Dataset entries
____________________
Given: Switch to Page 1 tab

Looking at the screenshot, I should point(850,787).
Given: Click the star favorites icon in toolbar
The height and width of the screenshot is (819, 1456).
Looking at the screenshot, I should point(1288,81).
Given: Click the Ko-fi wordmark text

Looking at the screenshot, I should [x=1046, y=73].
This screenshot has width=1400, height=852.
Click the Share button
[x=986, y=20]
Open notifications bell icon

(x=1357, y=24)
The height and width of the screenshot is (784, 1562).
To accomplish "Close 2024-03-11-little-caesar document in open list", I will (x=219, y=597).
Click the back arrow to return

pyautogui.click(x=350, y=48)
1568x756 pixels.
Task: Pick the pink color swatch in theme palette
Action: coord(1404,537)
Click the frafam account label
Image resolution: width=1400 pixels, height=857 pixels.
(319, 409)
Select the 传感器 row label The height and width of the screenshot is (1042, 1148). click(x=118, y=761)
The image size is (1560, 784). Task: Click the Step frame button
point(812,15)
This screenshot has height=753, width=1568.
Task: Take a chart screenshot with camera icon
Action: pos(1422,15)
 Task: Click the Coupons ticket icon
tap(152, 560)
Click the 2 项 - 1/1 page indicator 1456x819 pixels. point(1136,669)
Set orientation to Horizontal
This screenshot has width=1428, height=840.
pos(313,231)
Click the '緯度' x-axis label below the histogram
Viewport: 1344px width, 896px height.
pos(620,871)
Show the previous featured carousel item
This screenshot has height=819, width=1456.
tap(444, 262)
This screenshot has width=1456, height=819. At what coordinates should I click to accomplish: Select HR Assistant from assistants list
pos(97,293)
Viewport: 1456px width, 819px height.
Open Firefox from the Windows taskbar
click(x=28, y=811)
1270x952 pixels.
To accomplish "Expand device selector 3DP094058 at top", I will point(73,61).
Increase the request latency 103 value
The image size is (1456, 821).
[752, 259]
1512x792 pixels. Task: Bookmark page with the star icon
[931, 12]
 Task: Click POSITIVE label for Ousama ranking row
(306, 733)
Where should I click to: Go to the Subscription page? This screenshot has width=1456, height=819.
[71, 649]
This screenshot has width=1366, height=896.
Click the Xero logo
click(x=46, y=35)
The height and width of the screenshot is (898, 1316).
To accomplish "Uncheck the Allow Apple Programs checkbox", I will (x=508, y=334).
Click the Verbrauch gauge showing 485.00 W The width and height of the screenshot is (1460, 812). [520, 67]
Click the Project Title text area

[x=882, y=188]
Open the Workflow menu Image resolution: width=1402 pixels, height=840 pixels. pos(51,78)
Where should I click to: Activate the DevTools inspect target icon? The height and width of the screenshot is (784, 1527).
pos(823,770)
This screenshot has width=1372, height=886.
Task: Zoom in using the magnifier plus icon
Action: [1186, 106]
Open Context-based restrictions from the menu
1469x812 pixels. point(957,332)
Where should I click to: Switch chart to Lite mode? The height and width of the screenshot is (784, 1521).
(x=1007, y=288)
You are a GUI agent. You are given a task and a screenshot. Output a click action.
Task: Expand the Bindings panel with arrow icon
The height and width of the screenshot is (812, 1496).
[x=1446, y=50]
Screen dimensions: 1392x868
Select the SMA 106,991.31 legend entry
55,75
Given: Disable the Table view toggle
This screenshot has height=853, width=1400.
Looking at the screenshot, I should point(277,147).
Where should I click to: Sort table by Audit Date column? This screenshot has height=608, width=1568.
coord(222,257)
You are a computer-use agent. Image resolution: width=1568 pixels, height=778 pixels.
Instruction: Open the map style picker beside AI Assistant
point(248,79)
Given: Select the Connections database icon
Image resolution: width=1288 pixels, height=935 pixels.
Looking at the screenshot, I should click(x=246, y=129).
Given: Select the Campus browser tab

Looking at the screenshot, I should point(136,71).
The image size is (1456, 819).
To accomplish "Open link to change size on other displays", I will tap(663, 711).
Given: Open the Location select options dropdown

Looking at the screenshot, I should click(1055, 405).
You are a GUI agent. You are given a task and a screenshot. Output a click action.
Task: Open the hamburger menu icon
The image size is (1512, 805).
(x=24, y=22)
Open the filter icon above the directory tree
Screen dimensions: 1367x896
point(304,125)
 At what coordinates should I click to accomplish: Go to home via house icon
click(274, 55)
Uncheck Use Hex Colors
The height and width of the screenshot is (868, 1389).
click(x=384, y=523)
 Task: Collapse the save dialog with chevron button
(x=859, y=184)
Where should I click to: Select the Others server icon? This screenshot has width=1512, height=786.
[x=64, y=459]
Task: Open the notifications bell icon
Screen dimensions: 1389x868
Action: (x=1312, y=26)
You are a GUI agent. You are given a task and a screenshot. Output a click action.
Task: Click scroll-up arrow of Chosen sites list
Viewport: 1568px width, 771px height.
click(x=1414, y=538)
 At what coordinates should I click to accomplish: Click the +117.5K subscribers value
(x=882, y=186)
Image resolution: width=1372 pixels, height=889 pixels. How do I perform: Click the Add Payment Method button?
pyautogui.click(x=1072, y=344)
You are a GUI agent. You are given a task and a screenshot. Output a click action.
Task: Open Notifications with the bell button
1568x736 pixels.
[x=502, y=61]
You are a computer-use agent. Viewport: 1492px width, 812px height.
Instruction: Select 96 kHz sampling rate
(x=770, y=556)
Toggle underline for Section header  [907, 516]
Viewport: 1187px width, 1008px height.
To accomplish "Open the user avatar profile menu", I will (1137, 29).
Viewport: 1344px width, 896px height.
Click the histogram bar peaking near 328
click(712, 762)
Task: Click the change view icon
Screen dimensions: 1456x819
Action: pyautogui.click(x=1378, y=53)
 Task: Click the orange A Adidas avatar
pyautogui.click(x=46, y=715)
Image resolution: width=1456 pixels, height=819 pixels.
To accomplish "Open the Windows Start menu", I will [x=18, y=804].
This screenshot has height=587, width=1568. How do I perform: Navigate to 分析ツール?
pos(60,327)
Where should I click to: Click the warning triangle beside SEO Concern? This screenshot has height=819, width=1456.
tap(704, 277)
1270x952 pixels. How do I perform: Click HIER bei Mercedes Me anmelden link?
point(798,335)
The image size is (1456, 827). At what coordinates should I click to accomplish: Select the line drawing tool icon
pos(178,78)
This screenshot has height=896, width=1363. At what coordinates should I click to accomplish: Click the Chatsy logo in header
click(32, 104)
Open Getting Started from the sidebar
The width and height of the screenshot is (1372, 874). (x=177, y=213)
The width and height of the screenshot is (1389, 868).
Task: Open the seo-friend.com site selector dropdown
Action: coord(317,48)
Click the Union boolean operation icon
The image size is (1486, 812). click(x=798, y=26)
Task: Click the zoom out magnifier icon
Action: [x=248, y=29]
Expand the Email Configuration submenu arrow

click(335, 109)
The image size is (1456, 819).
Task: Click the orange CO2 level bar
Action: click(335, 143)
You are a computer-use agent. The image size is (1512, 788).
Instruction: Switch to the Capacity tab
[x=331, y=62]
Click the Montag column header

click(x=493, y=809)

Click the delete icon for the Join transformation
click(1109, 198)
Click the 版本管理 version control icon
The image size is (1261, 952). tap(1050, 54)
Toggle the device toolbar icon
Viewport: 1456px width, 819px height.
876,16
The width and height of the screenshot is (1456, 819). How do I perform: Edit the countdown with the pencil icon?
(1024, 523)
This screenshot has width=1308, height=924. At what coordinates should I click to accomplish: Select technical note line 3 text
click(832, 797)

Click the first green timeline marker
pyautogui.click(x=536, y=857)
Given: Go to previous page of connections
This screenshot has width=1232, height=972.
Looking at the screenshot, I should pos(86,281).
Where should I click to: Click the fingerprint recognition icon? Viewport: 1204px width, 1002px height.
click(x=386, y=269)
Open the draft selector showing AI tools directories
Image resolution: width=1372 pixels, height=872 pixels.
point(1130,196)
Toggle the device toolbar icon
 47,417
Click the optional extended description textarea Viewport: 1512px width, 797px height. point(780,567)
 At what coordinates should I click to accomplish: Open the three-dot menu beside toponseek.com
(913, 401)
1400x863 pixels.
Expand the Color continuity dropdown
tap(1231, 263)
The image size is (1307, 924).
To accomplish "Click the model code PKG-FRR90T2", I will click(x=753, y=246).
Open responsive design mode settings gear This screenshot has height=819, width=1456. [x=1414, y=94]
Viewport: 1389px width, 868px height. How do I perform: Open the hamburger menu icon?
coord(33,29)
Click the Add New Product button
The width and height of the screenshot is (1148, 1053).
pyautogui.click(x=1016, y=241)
____________________
Task to carry out >> Would you copy, unchanged, the stretch of the records above that begins at the line containing "Where should I click to: Switch" and ends at the line containing "Screen dimensions: 1392x868", and only that?

Solution to this task >>
Where should I click to: Switch chart to Lite mode? The height and width of the screenshot is (784, 1521).
(x=1007, y=288)
You are a GUI agent. You are given a task and a screenshot. Output a click action.
Task: Expand the Bindings panel with arrow icon
The height and width of the screenshot is (812, 1496).
[x=1446, y=50]
Screen dimensions: 1392x868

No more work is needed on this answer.